Bullying is often associated with specific contexts, such as school, work and family life, but it happens in many other areas of our lives as well. Abuse comes in many guises and can become a silent process difficult to prove. How can we detect bullying? What does the law have to say about bullying? Does current legislation protect victims in all cases in which bullying can occur?
The Conflict Management Research Group at Esade, led by Professor Teresa Duplá, has spent years investigating the legal aspects of bullying. In their most recent work, La respuesta de la ley ante el bullying [What the law has to say about bullying], an interdisciplinary group of more than 20 experts, working in collaboration with Deusto, the Couple and Family Research Group (GRPF), Comillas ICADE and the Santander Chair, analyse the many forms that bullying can take and the legal challenges posed by this form of intimidation.
In this interview with Dr Carles Pérez Testor, a professor at Blanquerna, we will take a closer look at one of the book chapters, which analyses the psychology behind this form of harassment, abuse and intimidation.
Do Better: What drives a person to be a bully?

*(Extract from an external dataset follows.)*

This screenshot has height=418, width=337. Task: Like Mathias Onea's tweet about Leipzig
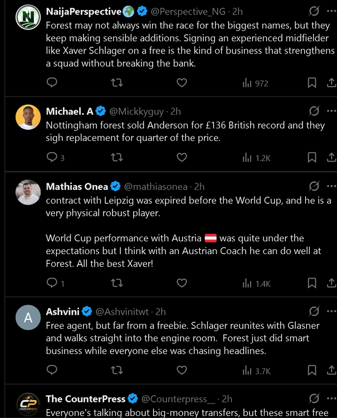[182, 283]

Carles Pérez: Bullying is a way of interacting by embarrassing and dominating the victim, projecting onto them everything negative that the bully wishes to be rid of in him or herself and making them contemptible and ‘deserving’ – in the bully’s eyes – of attacks and humiliation. The fact that no one in the group does anything to prevent it can lead the bully to feel legitimised in the harassment and this passivity on the part of the people around them increases the damage to the victim.
Does looking on passively make the problem worse?
Bystanders act as third parties in the interpersonal scene and are key to enabling the bullying to persist. It is critical to stress that ‘bullying bystanders’ play a role. They are not passive witnesses, but active participants involved in the social architecture of violence.
What role do bystanders play in bullying?
For example, school bullying can be redefined from a triadic perspective. From this perspective, the roles of the participants (victim, bully and bystanders) can be seen as representing a process of disassociation, whereby the victim is clearly disassociated from the group and cast into the role of ‘other’, a role that is introjected following the bully’s projection – ‘they aren’t one of us’ – and a feeling shared by the community of onlookers. In these cases, violence can be tolerated, because the victim does not belong to the group. The bullying bystanders’ position is described as that of the parties who are not responsible, so the blame falls on others.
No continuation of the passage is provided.